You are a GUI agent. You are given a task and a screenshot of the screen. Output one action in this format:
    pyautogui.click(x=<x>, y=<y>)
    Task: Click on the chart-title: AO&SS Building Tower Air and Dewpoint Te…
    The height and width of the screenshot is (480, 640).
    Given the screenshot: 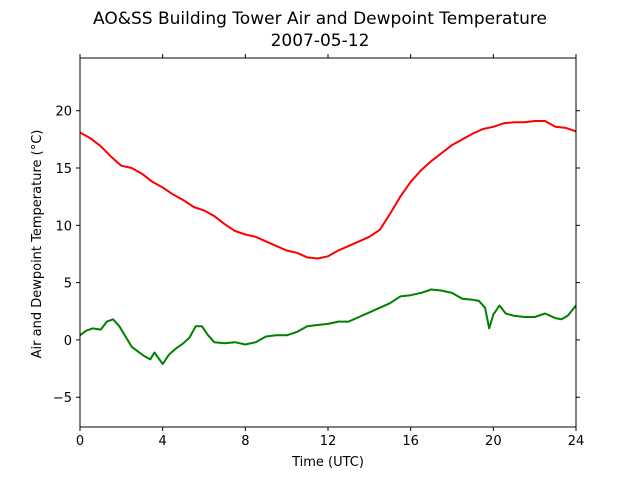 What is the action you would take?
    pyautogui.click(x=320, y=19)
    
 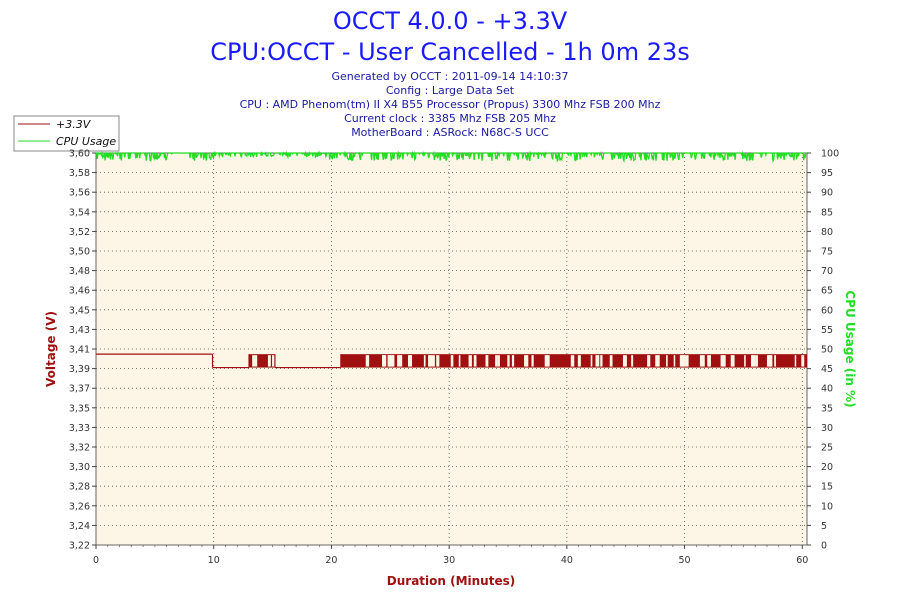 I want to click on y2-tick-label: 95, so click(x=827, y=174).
━━━━━━━━━━
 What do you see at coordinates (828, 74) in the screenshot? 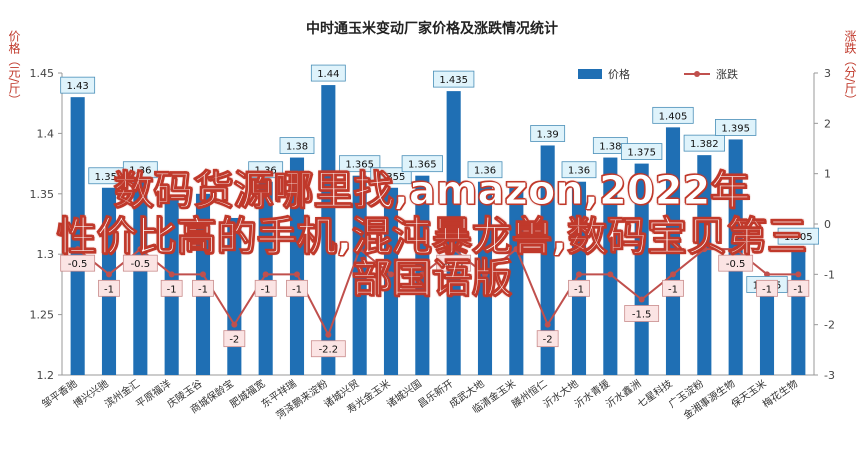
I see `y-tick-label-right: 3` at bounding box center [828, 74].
━━━━━━━━━━
#### [Aim of the task]
Replace "screenshot" with "screen image" in everything from the line that contains "What do you" down to the line that contains "center [828, 74].". Give back only those lines with nothing else changed, and leave the pictures out.

#### [Solved problem]
 What do you see at coordinates (828, 74) in the screen image? 
I see `y-tick-label-right: 3` at bounding box center [828, 74].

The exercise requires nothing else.